Alright guys how’s it going?
As we reported yesterday in both video and article formats, we do not believe the rumors of 50% additional floating-point performance in AMD’s Zen 3 architecture to be true. Simply put, and had we thought about it harder before, we should have known that such large uplifts in performance have come due to a large advancement in process node.
Floating point operations are often even more power-hungry than integer operations. Run Cinebench on your CPU and it’ll likely consume just as much or even more power than running Handbrake, or any program which fully utilizes a CPUs integer resources. This is also why AVX instructions force most Intel CPUs to run at lower clock speeds.
AMD already made a huge leap in floating-point with Zen 2 over Zen. Performance was almost quadrupled due to a doubling of cores (from 32 max to 64) and FPU width (from 128-bit to 256-bit). Over at Anandtech, Mark Papermaster was keen to point out that AMD’s floating-point instructions would not require a drop in CPU clock speeds.

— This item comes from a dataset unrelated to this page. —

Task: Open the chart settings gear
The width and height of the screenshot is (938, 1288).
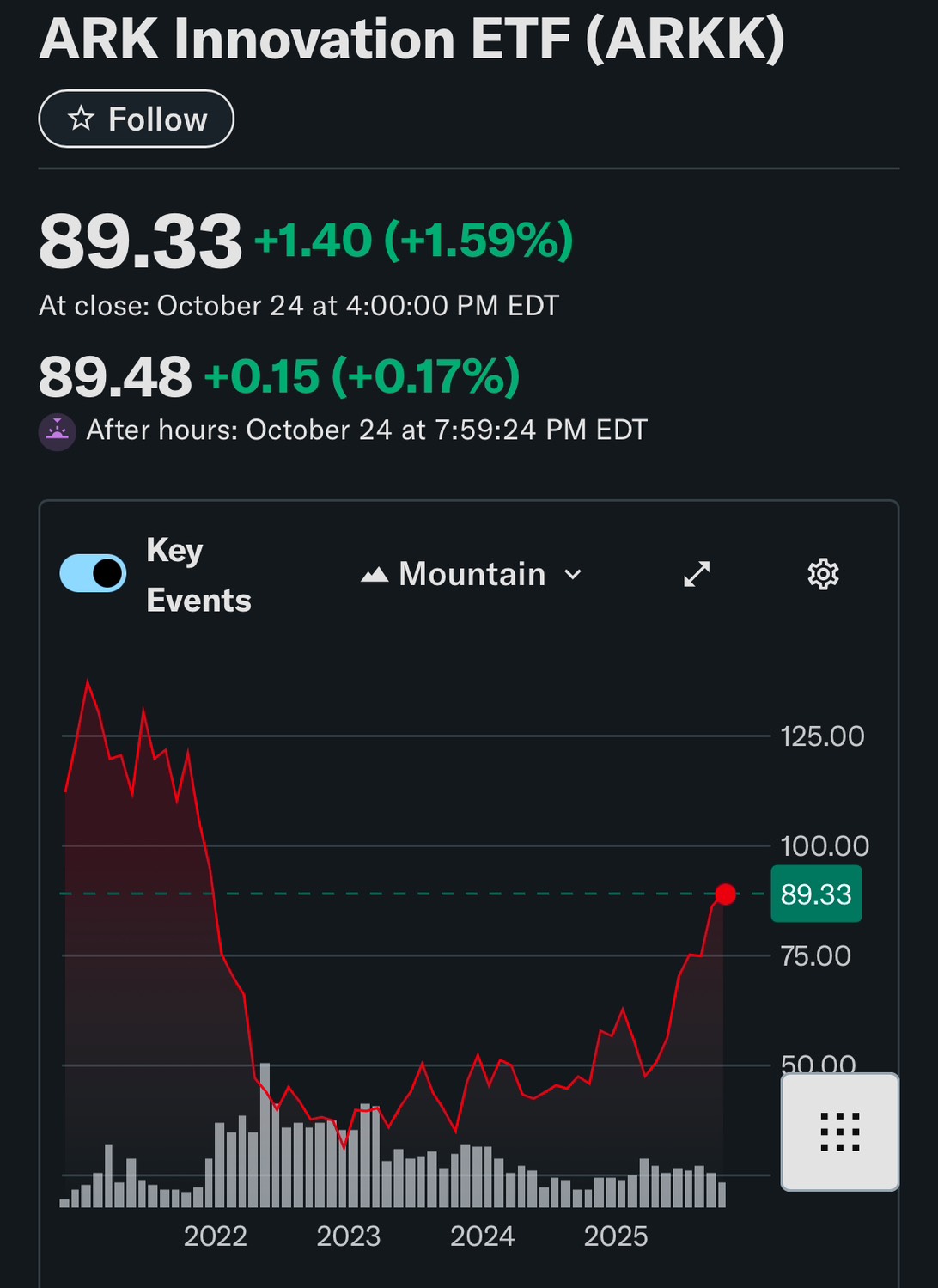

IC: With the FP units now capable of doing 256-bit on their own, is there a frequency drop when 256-bit code is run, similar to when Intel runs AVX2?
MP: No, we don’t anticipate any frequency decrease. We leveraged 7nm. One of the things that 7nm enables us is scale in terms of cores and FP execution. It is a true doubling because we didn’t only double the pipeline with, but we also doubled the load-store and the data pipe into it.
That AMD were able to increase floating point to such a level without also requiring a drop in clocks was already a surprise. For them to do it again on a much lesser node progression would be fairly miraculous.
Anyway, thanks to Twitter yesterday, an obscure article from June was brought to our attention. In it we learned that Purdue university would receive a $10 million subsidy for their “Anvil” supercomputer but the real news was hidden deeper in the text.
Anvil will be built in partnership with Dell and AMD and will consist of 1,000 nodes with two 64-core AMD Epyc “Milan” processors each, and will deliver over 1 billion CPU core hours to XSEDE each year, with a peak performance of 5.3 petaflops.
This one paragraph told us a lot about what to expect from Milan. Supercomputers are rated in terms of petaflops which is simply a measure of how many FP64 (double precision) operations it is capable of per second – in the case of Anvil that will be 5.3 petaflops. Zen 2, with it’s dual 256-bit FPU, is capable of 16 flops (2×8) per clock cycle and the article tells us that there will be 1000 nodes with two 64-core Milan chips.
Feel free to look up how to do the calculation, or just use this calculator instead to enter all those numbers as written, like so.
There are other ways to reach a theoretical 5.3 petaflops, but none of them are even remotely realistic. We may see another large jump in floating-point performance with Genoa, but Milan will be closer to 10% than 50%, and the majority of that looks likely to come from the increase in clock speeds to 2.6GHz rather than any large architectural advance in the FPU.
We don’t know how much power each of these Milan chips will use yet but it’s unlikely to be far over the normal. Milan could have 10% or higher base clocks compared to Rome at similar power levels, which bodes very well for Zen 3 in every capacity, especially with the rumored IPC gains on top.
There’s not much else to say here except that, even though we missed this information it’s still good to see our analysis was on point. Probably better news is our leaks on Zen 3 look even more solid as they never made any claims of 50% improved floating-point performance.